PIRANDELLO O IL LABIRINTO DEGLI SGUARDI di Tano Siracusa

Lo sguardo è una delle nostre finestre sul mondo. Non la sola, come sanno bene i ciechi, ma secondo alcuni filosofi e il senso comune la più importante.

Questa ovvietà è un'affermazione filosoficamente impegnativa, poiché postula  che fuori di me ci sia un mondo. Non tutti pare ne siano convinti, molti pensatori o poeti o scrittori lo hanno messo in dubbio. Che la vita sia un sogno, oggi potremmo dire un film, che ci sveglieremo o usciremo dalla sala e ci accorgeremo di avere sognato, che era solo un film: non è improbabile pensarlo, almeno una volta nella vita.  Forse persino crederlo.

Ma se lo sguardo non è una finestra sul mondo ma è il mondo, il mio mondo, allora lo sguardo perde ogni innocenza e diventa ciò che la lingua, le parole a volte rivelano: funzione elementare, primordiale di potere, di dominio. 

In molte lingue neolatine il verbo guardare significa controllare, tenere a bada, appunto 'sott'occhio'. Non significa vedere, o meglio ne esplicita una funzione particolare. E' così in castigliano e in siciliano, lingue nelle quali  il vedere è significato da altri verbi: mirar, ver, vidiri o taliari. E tuttavia anche nell'italiano il verbo guardare perde la sua innocenza quando si fa sostantivo: guardia, guardiano. E viene in mente il carcere, il manicomio. O le cose.
Lo sguardo, il guardare non sono innocenti, mirano, traguardano il controllo, il dominio sull'intera trama della nostra esperienza. Ma c'è il mondo delle cose, e c'è quello dei viventi, e fra i viventi ci sono gli altri uomini. Gli altri.  

Sulle cose è relativamente facile esercitare il proprio controllo, anche se per alcuni nevrotici persino il controllo sulle cose può essere problematico. Ma tutto si complica  se nel mio orizzonte visivo entra un altro.
L'altro che guardo è parte del mio mondo, è un dato della mia esperienza visiva, se chiudo gli occhi scompare. Eppure so che questo controllo assoluto è illusorio perché anche l'altro mi sta guardando. Io sono un altro per l'altro, il suo sguardo sul mondo non soltanto non è il mio, ma mi include, mi degrada a semplice elemento di una esperienza visiva non mia. Lui mi guarda e mi vede come mi posso vedere allo specchio, 'da fuori'.

E' davanti uno specchio che Moscarda all'inizio del romanzo, l'ultimo di Pirandello, si scopre altro per gli altri. Ed ha inizio una farneticante e lucida  progressione ideativa che lo conduce  alla follia. Scopre di essere un altro per sua moglie, per i suoi compaesani. Di essere nel loro mondo come altro da se stesso. Altro per  gli altri, in balia dei loro sguardi.

━━━

PROBLEMA ASSEGNATO A
Trasforma in una lista JSON di stringhe le righe dei record che iniziano con quella contenente "Toggle lock on" e terminano con quella contenente "pos(14,191)", entrambe incluse. Usa una stringa per ogni riga e tralascia le righe vuote.

CONTENUTO DEI DATI
━━━

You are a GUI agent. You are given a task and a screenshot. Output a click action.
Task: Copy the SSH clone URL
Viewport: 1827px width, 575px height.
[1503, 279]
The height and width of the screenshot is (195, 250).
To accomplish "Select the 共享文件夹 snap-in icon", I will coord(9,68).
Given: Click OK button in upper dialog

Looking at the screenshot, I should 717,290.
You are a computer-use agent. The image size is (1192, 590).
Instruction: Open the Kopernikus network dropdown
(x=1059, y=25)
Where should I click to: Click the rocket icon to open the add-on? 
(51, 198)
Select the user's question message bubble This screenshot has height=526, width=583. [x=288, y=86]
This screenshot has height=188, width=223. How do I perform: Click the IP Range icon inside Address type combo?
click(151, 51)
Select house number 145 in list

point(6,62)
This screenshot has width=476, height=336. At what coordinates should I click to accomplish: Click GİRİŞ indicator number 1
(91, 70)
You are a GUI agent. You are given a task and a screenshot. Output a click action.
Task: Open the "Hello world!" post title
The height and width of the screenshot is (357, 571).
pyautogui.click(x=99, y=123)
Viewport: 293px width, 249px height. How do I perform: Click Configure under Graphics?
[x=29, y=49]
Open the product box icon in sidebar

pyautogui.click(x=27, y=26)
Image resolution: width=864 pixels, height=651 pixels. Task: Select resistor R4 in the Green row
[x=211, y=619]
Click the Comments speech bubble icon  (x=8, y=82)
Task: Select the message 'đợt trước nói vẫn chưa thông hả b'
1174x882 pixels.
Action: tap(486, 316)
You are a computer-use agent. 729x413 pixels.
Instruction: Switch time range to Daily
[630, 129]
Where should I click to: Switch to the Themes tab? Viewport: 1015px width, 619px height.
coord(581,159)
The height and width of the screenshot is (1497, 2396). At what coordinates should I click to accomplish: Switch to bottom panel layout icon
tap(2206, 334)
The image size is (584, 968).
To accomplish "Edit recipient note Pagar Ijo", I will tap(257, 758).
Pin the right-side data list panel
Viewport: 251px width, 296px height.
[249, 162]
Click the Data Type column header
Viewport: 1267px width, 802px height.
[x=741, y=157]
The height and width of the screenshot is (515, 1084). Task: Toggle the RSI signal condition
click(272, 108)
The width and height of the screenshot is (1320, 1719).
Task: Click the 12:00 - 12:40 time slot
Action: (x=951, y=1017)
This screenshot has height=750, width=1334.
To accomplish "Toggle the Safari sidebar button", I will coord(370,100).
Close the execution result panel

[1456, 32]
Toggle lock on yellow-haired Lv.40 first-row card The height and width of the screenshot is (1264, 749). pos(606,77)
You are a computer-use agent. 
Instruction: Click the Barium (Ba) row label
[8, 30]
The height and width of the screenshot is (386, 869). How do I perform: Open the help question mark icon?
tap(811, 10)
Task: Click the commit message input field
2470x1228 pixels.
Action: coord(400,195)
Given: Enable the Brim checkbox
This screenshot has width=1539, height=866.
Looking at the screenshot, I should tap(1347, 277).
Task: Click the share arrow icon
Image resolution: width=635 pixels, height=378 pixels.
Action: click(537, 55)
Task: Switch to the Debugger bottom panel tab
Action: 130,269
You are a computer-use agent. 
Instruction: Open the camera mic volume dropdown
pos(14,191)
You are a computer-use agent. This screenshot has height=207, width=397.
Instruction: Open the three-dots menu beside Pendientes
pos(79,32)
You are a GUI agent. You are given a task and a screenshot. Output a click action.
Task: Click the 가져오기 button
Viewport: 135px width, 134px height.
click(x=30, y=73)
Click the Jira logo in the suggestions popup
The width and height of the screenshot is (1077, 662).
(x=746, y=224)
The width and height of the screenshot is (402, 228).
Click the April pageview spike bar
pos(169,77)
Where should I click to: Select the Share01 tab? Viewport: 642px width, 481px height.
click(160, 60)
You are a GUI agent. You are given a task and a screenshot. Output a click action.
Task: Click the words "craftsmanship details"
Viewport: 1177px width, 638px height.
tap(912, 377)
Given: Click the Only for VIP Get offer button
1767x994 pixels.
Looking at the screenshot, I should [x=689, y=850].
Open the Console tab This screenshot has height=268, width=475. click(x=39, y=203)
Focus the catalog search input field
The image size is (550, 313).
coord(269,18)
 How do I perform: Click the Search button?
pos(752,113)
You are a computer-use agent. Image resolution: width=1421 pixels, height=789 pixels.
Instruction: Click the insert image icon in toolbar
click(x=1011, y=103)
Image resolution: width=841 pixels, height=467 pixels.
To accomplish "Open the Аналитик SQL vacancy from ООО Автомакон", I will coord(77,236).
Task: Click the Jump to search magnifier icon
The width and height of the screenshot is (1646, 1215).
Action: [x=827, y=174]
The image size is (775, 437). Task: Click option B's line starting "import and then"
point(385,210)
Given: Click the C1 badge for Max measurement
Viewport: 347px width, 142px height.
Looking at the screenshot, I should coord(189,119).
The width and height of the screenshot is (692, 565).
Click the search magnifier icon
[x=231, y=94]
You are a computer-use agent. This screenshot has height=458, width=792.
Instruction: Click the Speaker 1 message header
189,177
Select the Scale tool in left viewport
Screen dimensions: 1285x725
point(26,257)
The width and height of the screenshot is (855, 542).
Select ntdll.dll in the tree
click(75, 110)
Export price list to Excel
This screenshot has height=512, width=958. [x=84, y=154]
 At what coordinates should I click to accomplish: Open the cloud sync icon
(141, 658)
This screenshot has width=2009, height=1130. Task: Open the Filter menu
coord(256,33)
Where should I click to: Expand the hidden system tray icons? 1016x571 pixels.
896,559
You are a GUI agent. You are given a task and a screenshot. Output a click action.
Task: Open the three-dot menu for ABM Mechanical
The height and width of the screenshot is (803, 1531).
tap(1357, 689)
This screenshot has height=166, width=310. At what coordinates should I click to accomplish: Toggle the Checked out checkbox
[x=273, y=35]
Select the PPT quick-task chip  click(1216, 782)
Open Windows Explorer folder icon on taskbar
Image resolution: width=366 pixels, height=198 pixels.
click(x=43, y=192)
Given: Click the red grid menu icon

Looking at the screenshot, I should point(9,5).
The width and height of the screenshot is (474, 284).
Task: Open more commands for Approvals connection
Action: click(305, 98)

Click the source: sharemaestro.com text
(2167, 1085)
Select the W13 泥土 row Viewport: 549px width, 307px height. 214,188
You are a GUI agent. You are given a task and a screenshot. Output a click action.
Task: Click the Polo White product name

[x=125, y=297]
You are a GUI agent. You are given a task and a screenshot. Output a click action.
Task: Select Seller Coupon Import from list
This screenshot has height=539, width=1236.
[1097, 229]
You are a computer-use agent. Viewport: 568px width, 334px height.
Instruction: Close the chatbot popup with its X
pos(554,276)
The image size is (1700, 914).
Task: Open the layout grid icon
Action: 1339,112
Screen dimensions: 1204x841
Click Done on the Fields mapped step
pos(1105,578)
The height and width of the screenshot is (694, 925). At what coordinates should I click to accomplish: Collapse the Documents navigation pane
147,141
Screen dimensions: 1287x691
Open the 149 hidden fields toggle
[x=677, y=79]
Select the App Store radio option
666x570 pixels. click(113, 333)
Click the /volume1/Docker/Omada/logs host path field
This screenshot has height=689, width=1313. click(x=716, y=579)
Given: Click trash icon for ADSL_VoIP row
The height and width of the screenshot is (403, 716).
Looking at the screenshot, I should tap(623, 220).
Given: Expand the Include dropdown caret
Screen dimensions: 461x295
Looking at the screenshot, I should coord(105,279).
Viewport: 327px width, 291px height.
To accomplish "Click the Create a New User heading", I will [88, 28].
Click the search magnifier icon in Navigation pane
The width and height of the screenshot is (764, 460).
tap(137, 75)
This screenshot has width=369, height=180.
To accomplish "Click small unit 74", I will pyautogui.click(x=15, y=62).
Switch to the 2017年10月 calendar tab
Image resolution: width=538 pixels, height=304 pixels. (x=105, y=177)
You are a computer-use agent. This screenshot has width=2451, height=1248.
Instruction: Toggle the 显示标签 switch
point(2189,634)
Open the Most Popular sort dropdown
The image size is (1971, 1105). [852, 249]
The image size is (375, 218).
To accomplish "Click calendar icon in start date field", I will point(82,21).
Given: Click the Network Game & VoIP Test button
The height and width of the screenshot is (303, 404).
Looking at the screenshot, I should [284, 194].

━━━

PROBLEMA ASSEGNATO B
Riporta senza alcuna modifica il passo del testo su Pirandello e lo sguardo che comincia con "Lo sguardo, il" e termina con "uomini. Gli altri.".

RISPOSTA AL COMPITO A
[
  "Toggle lock on yellow-haired Lv.40 first-row card The height and width of the screenshot is (1264, 749). pos(606,77)",
  "You are a computer-use agent. ",
  "Instruction: Click the Barium (Ba) row label",
  "[8, 30]",
  "The height and width of the screenshot is (386, 869). How do I perform: Open the help question mark icon?",
  "tap(811, 10)",
  "Task: Click the commit message input field",
  "2470x1228 pixels.",
  "Action: coord(400,195)",
  "Given: Enable the Brim checkbox",
  "This screenshot has width=1539, height=866.",
  "Looking at the screenshot, I should tap(1347, 277).",
  "Task: Click the share arrow icon",
  "Image resolution: width=635 pixels, height=378 pixels.",
  "Action: click(537, 55)",
  "Task: Switch to the Debugger bottom panel tab",
  "Action: 130,269",
  "You are a computer-use agent. ",
  "Instruction: Open the camera mic volume dropdown",
  "pos(14,191)"
]

RISPOSTA AL COMPITO B
Lo sguardo, il guardare non sono innocenti, mirano, traguardano il controllo, il dominio sull'intera trama della nostra esperienza. Ma c'è il mondo delle cose, e c'è quello dei viventi, e fra i viventi ci sono gli altri uomini. Gli altri.